Elon Musk ha avanzato una richiesta di danni fino a $134 miliardi contro OpenAI e Microsoft. La causa sostiene che entrambe le società abbiano conseguito guadagni illeciti — ovvero profitti ottenuti a partire da un progetto nato come nonprofit — e che Musk sia quindi legittimato a una parte significativa di quei guadagni.

La cifra complessiva richiesta va da circa $79 miliardi a $134 miliardi. Secondo il calcolo degli esperti, di questa somma una larga parte deriverebbe dai profitti attribuiti a OpenAI (stimati tra $65,5 miliardi e $109,4 miliardi) e un’altra fetta sarebbe legata ai guadagni presunti di Microsoft (tra $13,3 miliardi e $25,06 miliardi).

Da dove nasce la disputa di Elon Musk

Musk è stato uno dei co-fondatori di OpenAI, partecipando finanziariamente alla nascita dell’organizzazione nel 2015. Oltre all’investimento iniziale (circa $38 milioni), Musk sostiene di aver offerto contatti, consulenze e supporto strutturale nei primi anni.

In origine OpenAI nacque come laboratorio di ricerca nonprofit con l’obiettivo di sviluppare intelligenza artificiale “per il beneficio dell’umanità”. Musk afferma che la successiva trasformazione in un’entità for-profit public benefit corporation, con stretti legami con Microsoft, abbia tradito quegli intenti e creato guadagni ottenuti in modo illegittimo.

La posizione di OpenAI e Microsoft

Tanto OpenAI quanto Microsoft hanno respinto le accuse.

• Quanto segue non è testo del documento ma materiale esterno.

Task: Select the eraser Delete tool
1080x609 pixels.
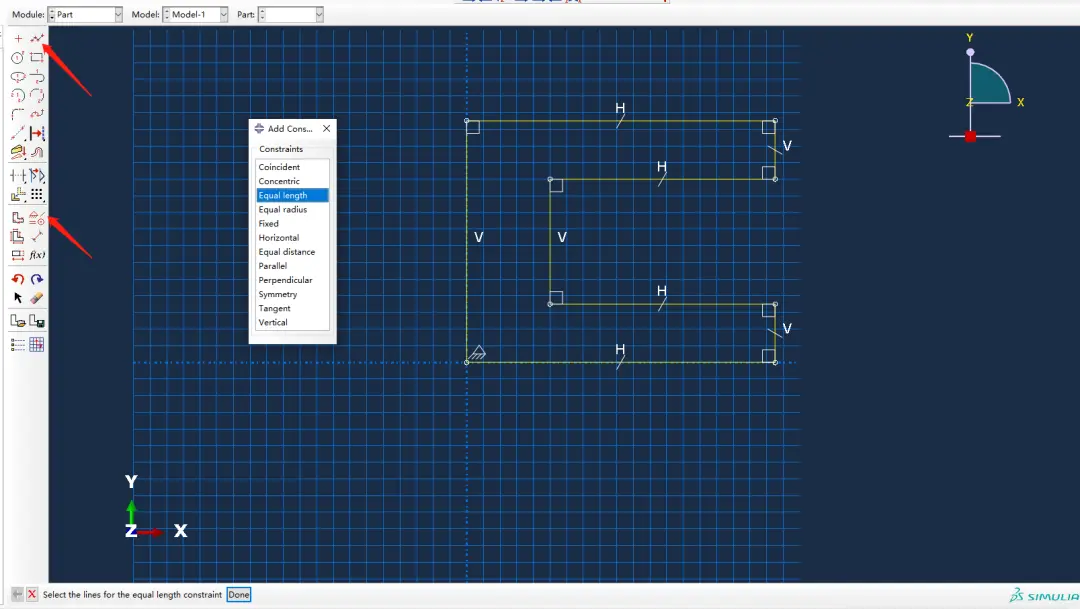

OpenAI in particolare ha definito la causa senza basi e parte di quella che ha definito una campagna di molestie legali da parte di Musk. Sul fronte di Microsoft, i legali dell’azienda hanno contestato la validità delle stime sui guadagni e l’interpretazione delle prove presentate.

La contesa è ormai avviata verso un processo con giuria programmato per aprile 2026 in una corte federale di Oakland, California, dopo che un giudice ha rifiutato un ultimo tentativo da parte delle difese di evitare il dibattimento.

Perché è un caso significativo

La causa di Musk solleva temi sensibili per il settore dell’AI e per intere startup: quando una realtà nasce con obiettivi non profit e poi si trasforma in un business altamente remunerativo, quali diritti spettano ai primi sostenitori? E fino a che punto si può reclamare una parte del valore generato?

Per ora, la domanda principale resta come reagirà la giuria a un caso che chiede una cifra senza precedenti nell’ambito delle dispute legali nel settore tech. Il verdetto potrebbe avere effetti non solo sugli interessi economici delle parti, ma anche sulla governance delle organizzazioni legate all’intelligenza artificiale.